• _ABOUT THIS TASK_
Only the lines from the one bearing "The width and" through the end of the listing belong in your response, restated word for word and without pictures.

%%

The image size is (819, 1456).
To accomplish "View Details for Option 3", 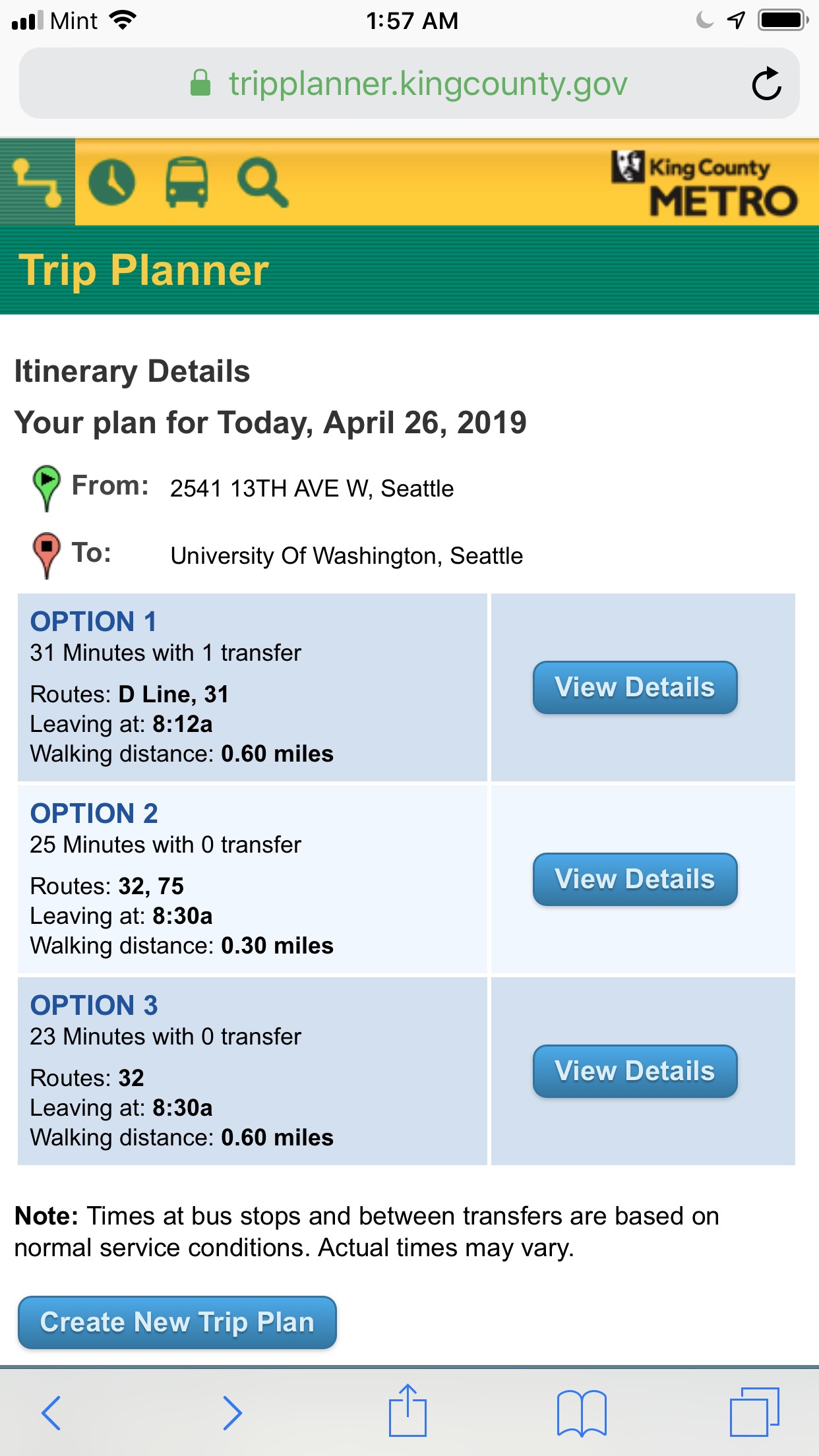I will tap(634, 1071).

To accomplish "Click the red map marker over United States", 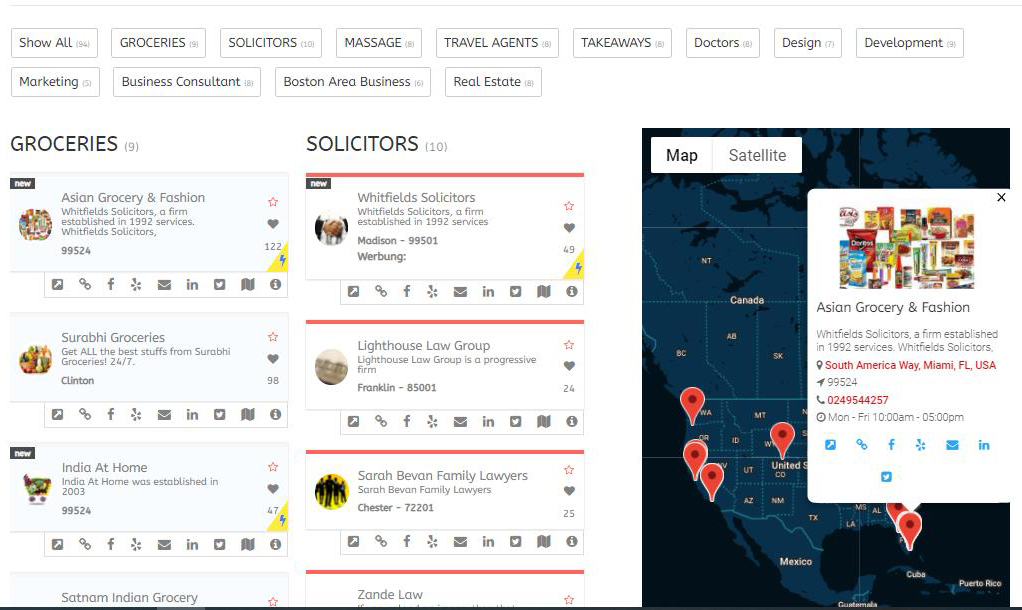I will (782, 436).
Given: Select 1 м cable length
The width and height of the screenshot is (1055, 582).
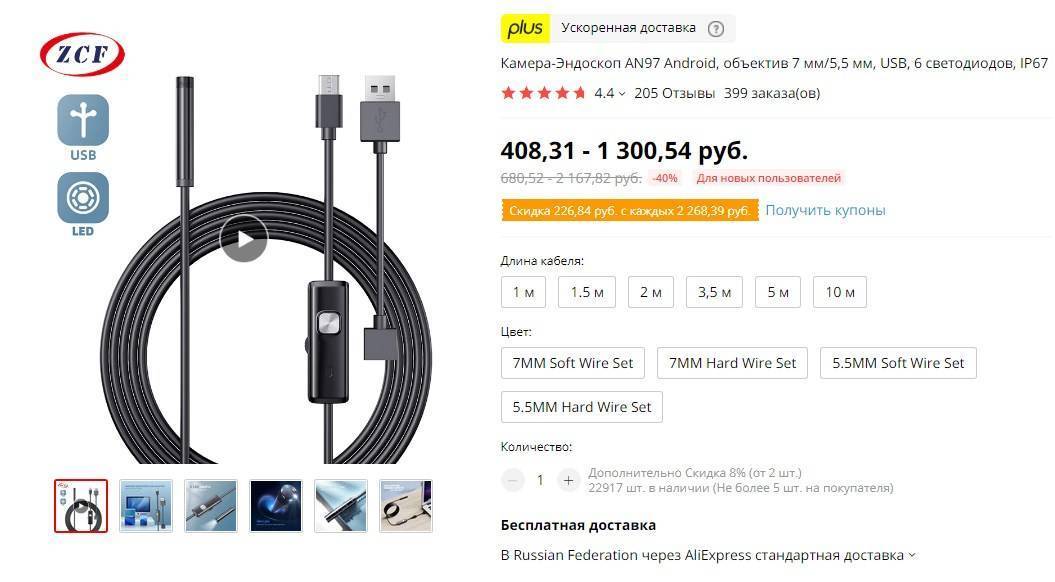Looking at the screenshot, I should click(523, 292).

%%

• _FINAL ANSWER_
The width and height of the screenshot is (1055, 582).
Looking at the screenshot, I should click(523, 292).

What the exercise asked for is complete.